Figure 6.

Translocation of TEM1∷RalF into J774 macrophages by L. pneumophila.

(A) J774 macrophages were infected with Lp01 (top row) or dotA (bottom row) mutant transformed with plasmids expressing FLAG-TEM-1 fusions for a total of four hours. Translocation efficiency is given as percentage of blue cells. Data is representative of three experiments that produced similar results. Bar, 100 µm. (B) Same experiment as above by using DsRed labeled Lp01 and dotA mutant bearing a plasmid expressing FT∷RalF_350–374. These high magnification images were merged from the β-lactamase color channel (Blue and Green), DsRed mono channel (Red) and phase contrast control. The upper blue cell contains Lp01 expressing FT∷RalF_350–374 and the bottom green cell contains the dotA mutant expressing the same fusion protein. Bar, 5 µm. (C) Number of bacteria per well.
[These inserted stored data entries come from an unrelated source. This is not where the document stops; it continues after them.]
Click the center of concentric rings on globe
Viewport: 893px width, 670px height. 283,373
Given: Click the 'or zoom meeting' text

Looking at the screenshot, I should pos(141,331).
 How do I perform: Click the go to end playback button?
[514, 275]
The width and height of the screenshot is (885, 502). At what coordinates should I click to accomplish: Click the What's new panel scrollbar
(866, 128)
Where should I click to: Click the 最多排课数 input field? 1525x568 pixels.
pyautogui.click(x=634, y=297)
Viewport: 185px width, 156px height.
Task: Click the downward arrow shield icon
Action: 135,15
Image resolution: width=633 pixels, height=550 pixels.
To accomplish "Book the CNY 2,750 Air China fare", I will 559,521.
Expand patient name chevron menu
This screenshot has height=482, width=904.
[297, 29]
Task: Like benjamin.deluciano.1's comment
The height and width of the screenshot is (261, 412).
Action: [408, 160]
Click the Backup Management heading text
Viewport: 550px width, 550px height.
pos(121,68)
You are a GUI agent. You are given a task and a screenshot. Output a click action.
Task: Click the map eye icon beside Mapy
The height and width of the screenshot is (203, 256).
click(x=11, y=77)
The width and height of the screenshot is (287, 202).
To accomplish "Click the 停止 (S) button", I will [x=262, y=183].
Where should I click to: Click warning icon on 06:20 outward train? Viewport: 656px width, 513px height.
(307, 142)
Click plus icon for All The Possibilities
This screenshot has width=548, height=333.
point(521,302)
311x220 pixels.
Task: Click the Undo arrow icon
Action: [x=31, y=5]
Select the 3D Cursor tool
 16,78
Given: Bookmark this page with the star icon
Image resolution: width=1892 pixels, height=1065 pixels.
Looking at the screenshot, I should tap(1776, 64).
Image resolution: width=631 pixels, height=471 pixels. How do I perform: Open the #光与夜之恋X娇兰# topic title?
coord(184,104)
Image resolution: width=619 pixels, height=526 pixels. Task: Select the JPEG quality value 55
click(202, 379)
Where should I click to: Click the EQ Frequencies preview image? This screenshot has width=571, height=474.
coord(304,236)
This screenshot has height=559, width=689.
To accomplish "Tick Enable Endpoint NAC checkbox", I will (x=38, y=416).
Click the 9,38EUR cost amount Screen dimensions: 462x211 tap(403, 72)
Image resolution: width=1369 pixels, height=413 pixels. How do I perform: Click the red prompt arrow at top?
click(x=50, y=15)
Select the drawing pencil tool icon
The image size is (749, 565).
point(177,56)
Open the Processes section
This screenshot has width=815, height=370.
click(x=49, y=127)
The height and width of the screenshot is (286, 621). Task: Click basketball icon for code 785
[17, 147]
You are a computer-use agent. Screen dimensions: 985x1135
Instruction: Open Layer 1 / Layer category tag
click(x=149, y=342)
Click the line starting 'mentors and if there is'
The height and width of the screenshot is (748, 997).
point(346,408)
At the end of experiment cells were lysed in 0.5% Tween 20 after incubation for 90 min with 50µg/ml gentamicin. Colony forming units were determined by serial dilution and plating on BYCE plates. (D) Western blot using anti Flag, showing all β-lactamase fusions were expressed and their expression were similar between Lp01 (WT) and DotA mutant (Δ). Numbers on right indicate protein standard in kDa.